Task to carry out:
The lines to extract run from the first line of the entries through the line that contains "You are a computer-use agent. Image"; reproduce exactly those lines and no others.

Data provided:
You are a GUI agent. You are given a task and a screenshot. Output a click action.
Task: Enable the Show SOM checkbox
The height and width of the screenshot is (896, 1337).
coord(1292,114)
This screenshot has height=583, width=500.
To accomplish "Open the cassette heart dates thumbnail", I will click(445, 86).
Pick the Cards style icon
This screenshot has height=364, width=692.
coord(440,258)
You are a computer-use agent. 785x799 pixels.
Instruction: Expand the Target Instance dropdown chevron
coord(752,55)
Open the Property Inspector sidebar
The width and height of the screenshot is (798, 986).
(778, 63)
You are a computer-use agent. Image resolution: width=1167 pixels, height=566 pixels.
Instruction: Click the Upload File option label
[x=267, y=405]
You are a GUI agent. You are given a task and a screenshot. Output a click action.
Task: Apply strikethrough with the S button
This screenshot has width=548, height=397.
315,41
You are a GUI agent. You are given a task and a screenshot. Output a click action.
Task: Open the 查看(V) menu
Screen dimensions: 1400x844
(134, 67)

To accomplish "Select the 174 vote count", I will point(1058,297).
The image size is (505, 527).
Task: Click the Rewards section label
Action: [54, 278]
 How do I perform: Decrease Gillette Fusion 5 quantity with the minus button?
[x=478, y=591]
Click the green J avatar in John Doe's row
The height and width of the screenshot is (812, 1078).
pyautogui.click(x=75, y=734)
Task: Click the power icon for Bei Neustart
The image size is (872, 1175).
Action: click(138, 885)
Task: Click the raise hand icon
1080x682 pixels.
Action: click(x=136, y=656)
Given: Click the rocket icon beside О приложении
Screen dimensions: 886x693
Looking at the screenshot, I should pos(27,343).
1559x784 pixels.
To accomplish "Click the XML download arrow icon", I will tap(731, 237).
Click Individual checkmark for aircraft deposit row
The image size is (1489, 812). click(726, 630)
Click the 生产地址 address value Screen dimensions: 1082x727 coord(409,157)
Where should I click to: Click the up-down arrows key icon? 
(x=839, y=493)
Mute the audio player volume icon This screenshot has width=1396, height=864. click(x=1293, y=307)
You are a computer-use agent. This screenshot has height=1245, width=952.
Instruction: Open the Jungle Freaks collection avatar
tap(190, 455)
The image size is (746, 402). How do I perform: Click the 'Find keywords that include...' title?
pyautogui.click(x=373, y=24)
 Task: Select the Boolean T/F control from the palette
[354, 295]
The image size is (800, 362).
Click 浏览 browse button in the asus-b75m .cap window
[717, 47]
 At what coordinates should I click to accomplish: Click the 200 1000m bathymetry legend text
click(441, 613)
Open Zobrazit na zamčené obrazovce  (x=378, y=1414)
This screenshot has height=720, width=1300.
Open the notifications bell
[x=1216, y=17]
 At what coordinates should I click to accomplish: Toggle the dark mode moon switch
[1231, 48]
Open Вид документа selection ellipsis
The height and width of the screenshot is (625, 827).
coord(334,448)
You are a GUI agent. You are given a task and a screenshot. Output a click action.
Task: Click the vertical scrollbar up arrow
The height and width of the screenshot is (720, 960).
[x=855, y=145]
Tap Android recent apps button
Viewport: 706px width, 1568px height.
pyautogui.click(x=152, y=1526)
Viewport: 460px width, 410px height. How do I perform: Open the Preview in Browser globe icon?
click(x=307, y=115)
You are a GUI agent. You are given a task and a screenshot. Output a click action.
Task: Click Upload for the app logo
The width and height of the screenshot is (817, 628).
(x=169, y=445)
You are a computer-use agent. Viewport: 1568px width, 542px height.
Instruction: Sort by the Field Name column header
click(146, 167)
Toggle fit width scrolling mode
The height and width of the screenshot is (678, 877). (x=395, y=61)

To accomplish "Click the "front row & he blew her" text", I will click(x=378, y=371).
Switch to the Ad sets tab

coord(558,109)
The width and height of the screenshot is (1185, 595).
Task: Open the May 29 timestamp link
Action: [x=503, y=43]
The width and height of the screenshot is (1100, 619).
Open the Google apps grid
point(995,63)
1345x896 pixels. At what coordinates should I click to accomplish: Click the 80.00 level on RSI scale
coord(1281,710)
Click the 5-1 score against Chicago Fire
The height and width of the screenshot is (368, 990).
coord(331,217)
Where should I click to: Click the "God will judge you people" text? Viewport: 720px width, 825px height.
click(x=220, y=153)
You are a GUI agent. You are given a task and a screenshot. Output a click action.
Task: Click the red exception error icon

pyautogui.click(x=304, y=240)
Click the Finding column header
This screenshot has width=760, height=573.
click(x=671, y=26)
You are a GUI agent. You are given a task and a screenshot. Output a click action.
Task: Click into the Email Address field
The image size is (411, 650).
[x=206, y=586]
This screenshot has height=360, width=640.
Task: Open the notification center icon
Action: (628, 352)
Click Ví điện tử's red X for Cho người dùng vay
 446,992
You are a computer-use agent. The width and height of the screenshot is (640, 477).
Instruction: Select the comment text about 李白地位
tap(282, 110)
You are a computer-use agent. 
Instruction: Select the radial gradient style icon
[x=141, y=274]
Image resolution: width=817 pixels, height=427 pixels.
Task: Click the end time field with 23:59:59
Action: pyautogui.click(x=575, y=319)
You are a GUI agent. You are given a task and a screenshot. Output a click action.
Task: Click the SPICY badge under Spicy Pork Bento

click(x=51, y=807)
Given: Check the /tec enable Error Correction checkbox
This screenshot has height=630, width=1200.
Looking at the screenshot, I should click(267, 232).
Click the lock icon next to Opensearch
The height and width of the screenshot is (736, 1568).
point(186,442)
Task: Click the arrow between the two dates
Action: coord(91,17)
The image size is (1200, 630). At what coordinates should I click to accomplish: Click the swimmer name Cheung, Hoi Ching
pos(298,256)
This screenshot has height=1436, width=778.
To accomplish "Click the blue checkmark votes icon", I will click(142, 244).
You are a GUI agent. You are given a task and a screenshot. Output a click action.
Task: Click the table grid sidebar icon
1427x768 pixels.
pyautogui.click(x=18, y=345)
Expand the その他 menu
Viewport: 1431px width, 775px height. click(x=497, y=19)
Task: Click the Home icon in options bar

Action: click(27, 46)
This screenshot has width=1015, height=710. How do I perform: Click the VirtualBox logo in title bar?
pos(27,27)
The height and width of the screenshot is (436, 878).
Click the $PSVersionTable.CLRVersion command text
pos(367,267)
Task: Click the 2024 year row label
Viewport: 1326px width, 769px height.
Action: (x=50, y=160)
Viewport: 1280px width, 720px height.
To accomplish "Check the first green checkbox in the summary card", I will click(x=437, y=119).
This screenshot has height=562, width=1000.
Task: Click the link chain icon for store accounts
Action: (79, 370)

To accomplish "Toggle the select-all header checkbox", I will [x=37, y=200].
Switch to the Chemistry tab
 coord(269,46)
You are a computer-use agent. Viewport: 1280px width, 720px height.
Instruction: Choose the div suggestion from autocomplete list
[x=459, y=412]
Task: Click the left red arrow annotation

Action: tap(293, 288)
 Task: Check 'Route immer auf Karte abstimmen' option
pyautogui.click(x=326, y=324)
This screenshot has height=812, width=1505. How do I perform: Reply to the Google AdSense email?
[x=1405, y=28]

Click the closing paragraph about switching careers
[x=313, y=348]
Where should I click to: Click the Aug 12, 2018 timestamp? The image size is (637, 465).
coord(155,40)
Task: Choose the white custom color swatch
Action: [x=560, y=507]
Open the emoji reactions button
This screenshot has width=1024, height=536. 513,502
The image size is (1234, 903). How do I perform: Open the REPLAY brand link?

Written response:
You are a GUI agent. You are given a task and a screenshot. Output a click action.
Task: Enable the Show SOM checkbox
The height and width of the screenshot is (896, 1337).
coord(1292,114)
This screenshot has height=583, width=500.
To accomplish "Open the cassette heart dates thumbnail", I will click(445, 86).
Pick the Cards style icon
This screenshot has height=364, width=692.
coord(440,258)
You are a computer-use agent. 785x799 pixels.
Instruction: Expand the Target Instance dropdown chevron
coord(752,55)
Open the Property Inspector sidebar
The width and height of the screenshot is (798, 986).
(778, 63)
You are a computer-use agent. Image resolution: width=1167 pixels, height=566 pixels.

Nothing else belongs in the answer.